▶ What is required: What is needed is every line, exactly as given, from the line containing "You are a computer-use agent. Image" through the end of the data below.

┄┄┄┄┄┄┄┄┄┄┄┄┄┄┄┄┄┄┄┄

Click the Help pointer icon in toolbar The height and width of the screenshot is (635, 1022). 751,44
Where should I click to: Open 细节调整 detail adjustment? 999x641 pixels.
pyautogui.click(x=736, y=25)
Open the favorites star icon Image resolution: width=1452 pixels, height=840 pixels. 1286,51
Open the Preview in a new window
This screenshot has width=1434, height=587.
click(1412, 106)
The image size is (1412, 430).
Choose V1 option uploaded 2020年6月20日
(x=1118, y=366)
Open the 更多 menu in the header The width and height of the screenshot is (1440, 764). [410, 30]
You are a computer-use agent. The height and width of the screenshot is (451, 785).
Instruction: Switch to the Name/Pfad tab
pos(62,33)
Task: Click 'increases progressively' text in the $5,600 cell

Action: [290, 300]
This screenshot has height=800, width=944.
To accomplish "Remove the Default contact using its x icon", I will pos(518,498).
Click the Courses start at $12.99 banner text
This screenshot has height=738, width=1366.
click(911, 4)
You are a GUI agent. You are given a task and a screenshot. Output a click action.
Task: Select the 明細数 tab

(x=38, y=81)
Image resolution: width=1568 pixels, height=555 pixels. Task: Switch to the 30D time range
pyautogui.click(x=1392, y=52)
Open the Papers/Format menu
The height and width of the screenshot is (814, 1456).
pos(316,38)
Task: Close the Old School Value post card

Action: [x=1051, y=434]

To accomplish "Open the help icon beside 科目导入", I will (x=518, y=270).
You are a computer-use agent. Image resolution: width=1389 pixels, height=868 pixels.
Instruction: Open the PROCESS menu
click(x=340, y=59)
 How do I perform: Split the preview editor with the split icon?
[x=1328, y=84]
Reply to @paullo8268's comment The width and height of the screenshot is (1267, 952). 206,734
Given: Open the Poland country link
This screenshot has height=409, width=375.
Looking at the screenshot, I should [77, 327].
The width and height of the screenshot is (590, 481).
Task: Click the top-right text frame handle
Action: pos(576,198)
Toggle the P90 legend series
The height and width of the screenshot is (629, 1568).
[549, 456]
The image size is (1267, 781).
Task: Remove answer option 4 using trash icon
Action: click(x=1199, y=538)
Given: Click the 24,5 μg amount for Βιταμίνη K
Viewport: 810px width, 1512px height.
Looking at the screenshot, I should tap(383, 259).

┄┄┄┄┄┄┄┄┄┄┄┄┄┄┄┄┄┄┄┄

▶ Answer to the problem:
You are a computer-use agent. Image resolution: width=1389 pixels, height=868 pixels.
Instruction: Open the PROCESS menu
click(x=340, y=59)
 How do I perform: Split the preview editor with the split icon?
[x=1328, y=84]
Reply to @paullo8268's comment The width and height of the screenshot is (1267, 952). 206,734
Given: Open the Poland country link
This screenshot has height=409, width=375.
Looking at the screenshot, I should [77, 327].
The width and height of the screenshot is (590, 481).
Task: Click the top-right text frame handle
Action: pos(576,198)
Toggle the P90 legend series
The height and width of the screenshot is (629, 1568).
[549, 456]
The image size is (1267, 781).
Task: Remove answer option 4 using trash icon
Action: click(x=1199, y=538)
Given: Click the 24,5 μg amount for Βιταμίνη K
Viewport: 810px width, 1512px height.
Looking at the screenshot, I should tap(383, 259).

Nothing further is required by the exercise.